Problem statement
Can you swap "icon" for "button" in everything from the line containing "The width and height of the screenshot is (718, 430)." down to the line containing "click(702, 249)", and return only those lines with everything else unchanged?

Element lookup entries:
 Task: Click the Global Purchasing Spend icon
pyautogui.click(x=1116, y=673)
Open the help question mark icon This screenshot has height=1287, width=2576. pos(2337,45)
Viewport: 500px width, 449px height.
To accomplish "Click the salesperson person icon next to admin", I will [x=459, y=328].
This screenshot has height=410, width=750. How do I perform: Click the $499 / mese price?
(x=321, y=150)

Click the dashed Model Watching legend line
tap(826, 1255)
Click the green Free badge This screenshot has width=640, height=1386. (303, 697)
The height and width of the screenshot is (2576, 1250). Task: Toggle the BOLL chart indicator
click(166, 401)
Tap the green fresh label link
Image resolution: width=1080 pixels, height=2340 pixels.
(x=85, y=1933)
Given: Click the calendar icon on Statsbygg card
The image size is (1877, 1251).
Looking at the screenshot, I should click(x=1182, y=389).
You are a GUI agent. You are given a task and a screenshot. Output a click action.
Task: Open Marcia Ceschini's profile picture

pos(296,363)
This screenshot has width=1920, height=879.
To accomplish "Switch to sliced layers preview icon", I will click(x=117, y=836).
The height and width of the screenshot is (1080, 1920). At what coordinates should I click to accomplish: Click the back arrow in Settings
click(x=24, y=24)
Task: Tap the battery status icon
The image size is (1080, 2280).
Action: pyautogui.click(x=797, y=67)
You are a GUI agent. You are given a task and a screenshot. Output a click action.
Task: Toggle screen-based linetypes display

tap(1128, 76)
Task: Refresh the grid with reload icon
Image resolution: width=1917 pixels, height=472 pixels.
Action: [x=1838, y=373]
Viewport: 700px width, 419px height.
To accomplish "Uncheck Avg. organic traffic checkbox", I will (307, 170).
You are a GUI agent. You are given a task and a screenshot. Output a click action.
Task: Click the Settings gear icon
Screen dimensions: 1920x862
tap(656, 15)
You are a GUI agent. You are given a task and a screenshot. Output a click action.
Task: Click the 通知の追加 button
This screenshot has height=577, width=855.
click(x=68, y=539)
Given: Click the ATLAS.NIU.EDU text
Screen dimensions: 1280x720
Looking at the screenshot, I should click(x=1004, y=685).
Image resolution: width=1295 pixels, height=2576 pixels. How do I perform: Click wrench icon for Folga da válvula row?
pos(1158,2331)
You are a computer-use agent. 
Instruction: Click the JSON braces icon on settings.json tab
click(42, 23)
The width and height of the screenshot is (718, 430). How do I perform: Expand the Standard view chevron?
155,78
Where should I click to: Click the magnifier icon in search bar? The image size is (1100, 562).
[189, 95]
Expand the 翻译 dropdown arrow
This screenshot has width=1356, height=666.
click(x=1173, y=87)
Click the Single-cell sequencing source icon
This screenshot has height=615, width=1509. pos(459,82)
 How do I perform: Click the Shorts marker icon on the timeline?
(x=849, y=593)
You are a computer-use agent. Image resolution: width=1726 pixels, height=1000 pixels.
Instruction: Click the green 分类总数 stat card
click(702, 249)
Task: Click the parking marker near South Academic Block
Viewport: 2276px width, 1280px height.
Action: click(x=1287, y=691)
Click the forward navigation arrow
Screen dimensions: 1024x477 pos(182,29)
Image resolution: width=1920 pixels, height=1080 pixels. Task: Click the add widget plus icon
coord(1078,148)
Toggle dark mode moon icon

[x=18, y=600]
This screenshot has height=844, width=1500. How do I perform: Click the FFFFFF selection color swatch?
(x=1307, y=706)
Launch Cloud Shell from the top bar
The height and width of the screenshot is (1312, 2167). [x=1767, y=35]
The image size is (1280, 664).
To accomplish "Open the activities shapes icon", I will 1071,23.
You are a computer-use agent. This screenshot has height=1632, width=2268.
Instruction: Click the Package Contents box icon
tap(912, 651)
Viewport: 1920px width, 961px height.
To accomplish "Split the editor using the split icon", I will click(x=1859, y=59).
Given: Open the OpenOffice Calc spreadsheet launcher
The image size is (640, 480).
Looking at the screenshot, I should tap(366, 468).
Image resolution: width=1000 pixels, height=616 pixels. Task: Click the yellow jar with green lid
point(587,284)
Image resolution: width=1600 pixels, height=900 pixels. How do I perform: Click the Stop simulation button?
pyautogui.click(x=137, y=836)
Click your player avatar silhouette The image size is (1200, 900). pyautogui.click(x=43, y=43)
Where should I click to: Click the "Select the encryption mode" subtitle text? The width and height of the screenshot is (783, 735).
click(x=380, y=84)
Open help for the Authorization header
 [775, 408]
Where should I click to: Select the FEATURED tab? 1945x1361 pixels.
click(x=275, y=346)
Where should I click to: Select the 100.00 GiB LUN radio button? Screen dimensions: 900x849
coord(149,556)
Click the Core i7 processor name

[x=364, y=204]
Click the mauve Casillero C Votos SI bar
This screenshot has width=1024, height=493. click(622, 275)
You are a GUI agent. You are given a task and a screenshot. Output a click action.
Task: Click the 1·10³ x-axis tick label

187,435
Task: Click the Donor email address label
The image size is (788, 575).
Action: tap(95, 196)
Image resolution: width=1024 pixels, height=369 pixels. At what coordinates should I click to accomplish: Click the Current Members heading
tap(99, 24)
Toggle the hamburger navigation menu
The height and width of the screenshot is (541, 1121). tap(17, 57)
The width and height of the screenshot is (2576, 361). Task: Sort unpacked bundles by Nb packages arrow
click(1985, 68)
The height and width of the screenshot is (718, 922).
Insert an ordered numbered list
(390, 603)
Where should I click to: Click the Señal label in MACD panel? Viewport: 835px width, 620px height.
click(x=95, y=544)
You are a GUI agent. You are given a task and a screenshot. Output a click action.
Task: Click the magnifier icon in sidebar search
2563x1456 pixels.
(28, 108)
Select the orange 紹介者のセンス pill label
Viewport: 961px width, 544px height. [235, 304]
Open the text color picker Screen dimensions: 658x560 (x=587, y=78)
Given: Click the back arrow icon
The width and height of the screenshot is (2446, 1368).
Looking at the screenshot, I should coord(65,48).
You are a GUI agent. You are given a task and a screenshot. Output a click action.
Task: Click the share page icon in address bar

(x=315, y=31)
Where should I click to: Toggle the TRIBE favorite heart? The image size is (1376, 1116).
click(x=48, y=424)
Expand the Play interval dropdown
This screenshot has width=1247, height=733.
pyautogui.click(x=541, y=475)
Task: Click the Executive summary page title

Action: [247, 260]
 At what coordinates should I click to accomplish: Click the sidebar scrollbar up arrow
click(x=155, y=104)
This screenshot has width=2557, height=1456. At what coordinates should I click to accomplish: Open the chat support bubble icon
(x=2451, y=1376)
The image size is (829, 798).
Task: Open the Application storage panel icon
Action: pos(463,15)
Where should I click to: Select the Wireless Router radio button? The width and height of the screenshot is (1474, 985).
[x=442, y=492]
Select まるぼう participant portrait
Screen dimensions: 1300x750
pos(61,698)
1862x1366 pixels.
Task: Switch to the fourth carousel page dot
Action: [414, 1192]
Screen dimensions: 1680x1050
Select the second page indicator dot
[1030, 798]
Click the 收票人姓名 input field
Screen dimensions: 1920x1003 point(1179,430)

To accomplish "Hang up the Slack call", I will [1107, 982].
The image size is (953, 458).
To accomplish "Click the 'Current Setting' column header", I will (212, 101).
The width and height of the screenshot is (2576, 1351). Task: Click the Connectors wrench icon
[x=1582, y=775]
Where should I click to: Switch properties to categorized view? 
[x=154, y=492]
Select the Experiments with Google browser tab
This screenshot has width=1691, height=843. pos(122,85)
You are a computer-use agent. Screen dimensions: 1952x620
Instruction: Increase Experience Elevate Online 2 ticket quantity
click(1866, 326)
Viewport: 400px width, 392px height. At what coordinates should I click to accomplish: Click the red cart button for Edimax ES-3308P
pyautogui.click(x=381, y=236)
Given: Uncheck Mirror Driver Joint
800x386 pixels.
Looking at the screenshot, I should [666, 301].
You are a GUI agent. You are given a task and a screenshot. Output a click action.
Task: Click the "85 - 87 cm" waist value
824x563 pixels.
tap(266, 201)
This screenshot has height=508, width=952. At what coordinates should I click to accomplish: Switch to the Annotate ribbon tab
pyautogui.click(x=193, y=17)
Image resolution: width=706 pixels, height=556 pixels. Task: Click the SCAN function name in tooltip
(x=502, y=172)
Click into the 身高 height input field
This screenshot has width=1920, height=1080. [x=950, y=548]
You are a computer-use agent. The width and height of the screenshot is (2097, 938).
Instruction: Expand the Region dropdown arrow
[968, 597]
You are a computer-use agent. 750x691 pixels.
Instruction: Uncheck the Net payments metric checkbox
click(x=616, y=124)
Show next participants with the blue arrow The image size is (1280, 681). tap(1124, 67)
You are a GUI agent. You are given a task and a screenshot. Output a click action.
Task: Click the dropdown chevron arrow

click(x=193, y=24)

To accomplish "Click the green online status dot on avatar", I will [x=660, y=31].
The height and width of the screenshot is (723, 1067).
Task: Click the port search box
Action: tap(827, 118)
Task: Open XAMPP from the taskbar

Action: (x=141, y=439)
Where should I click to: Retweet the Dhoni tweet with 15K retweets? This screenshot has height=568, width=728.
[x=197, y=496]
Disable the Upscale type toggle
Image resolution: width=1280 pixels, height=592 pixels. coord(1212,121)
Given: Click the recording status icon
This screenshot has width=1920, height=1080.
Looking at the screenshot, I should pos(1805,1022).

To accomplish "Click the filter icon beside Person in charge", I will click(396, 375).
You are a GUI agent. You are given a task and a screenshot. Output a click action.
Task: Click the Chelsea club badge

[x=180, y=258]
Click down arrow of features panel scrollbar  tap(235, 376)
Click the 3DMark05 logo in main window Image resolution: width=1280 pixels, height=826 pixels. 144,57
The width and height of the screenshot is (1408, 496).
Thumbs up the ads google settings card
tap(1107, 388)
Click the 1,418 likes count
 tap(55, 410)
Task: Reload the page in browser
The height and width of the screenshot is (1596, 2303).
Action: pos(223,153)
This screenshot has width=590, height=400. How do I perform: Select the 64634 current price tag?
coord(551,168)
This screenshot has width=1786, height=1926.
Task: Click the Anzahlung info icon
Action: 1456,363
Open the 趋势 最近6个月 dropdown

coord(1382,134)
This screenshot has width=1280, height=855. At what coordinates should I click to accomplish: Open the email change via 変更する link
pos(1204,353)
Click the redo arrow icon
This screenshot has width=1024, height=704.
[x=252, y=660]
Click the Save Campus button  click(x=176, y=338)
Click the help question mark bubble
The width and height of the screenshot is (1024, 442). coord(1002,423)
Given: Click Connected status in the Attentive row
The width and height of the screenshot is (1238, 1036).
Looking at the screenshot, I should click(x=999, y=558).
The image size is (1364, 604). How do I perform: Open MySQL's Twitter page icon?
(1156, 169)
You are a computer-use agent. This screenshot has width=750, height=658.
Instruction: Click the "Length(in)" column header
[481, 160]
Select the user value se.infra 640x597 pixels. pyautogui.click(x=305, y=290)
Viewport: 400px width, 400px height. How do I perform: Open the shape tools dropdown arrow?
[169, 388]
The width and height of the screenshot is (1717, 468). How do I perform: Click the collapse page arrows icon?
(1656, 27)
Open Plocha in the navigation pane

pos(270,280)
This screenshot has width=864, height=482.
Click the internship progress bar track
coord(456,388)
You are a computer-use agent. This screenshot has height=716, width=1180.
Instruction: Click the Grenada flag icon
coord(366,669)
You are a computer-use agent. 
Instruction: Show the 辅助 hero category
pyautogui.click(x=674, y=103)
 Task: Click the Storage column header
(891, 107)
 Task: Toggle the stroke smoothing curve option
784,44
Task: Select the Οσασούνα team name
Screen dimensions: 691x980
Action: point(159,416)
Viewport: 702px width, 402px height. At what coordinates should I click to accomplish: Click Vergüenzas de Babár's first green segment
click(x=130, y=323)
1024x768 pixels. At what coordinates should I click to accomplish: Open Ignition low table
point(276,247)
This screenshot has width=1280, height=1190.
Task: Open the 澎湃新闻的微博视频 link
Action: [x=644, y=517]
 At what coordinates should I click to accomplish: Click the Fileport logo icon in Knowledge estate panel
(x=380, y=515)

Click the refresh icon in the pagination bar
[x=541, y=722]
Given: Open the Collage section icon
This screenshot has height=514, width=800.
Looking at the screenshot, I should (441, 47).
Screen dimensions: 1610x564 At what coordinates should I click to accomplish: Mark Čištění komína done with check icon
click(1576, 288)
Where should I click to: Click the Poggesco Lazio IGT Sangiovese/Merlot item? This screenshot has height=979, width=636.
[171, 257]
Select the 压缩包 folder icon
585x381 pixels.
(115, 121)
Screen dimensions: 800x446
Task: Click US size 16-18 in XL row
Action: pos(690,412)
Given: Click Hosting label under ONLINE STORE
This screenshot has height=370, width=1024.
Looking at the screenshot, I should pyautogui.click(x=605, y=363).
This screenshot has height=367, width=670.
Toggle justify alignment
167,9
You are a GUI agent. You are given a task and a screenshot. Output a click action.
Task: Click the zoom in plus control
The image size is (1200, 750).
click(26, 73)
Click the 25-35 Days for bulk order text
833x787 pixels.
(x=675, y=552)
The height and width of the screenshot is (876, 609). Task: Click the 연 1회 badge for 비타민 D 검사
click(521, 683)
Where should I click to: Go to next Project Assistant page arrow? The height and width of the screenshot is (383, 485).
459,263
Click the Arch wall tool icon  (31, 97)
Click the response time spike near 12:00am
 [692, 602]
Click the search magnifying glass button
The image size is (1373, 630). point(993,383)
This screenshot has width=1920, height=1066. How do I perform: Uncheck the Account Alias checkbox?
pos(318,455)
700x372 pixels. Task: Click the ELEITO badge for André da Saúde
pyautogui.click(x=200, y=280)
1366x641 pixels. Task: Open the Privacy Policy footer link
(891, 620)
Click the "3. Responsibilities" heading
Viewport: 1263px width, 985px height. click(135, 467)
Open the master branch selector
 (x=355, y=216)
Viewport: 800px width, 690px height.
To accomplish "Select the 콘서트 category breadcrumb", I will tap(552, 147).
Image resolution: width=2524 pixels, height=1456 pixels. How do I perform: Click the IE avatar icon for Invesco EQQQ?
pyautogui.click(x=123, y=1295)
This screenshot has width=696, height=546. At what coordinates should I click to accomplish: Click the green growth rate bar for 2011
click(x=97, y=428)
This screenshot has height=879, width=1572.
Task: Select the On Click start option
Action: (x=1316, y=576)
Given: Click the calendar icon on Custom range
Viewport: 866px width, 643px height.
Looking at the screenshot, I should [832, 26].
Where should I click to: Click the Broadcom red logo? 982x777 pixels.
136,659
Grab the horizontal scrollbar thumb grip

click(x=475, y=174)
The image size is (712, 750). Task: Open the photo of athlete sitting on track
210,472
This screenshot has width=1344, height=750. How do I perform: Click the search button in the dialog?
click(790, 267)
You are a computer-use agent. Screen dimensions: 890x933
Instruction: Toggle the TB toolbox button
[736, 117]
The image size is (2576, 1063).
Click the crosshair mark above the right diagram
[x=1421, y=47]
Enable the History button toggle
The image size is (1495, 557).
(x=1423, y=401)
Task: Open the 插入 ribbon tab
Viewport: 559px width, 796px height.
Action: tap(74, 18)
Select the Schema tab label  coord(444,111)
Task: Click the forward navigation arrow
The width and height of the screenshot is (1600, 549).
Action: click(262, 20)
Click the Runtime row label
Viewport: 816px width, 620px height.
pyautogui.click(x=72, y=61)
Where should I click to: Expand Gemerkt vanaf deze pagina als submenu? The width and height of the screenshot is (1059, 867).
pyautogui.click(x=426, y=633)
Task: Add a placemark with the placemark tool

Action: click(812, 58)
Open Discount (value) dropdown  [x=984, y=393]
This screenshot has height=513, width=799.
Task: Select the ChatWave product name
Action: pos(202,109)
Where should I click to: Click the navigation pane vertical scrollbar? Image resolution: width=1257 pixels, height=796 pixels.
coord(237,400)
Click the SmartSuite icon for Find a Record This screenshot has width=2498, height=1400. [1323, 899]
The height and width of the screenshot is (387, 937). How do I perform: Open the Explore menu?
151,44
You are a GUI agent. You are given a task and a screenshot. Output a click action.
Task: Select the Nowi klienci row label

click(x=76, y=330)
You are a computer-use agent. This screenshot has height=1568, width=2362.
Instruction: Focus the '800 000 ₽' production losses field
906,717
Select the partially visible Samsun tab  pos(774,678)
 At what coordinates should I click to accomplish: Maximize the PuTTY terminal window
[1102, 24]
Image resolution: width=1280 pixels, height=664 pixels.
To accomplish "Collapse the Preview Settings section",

Task result
The width and height of the screenshot is (718, 430). How do I perform: Expand the Standard view chevron?
155,78
Where should I click to: Click the magnifier button in search bar? The image size is (1100, 562).
[189, 95]
Expand the 翻译 dropdown arrow
This screenshot has width=1356, height=666.
click(x=1173, y=87)
Click the Single-cell sequencing source button
This screenshot has height=615, width=1509. pos(459,82)
 How do I perform: Click the Shorts marker button on the timeline?
(x=849, y=593)
You are a computer-use agent. Image resolution: width=1726 pixels, height=1000 pixels.
Instruction: Click the green 分类总数 stat card
click(702, 249)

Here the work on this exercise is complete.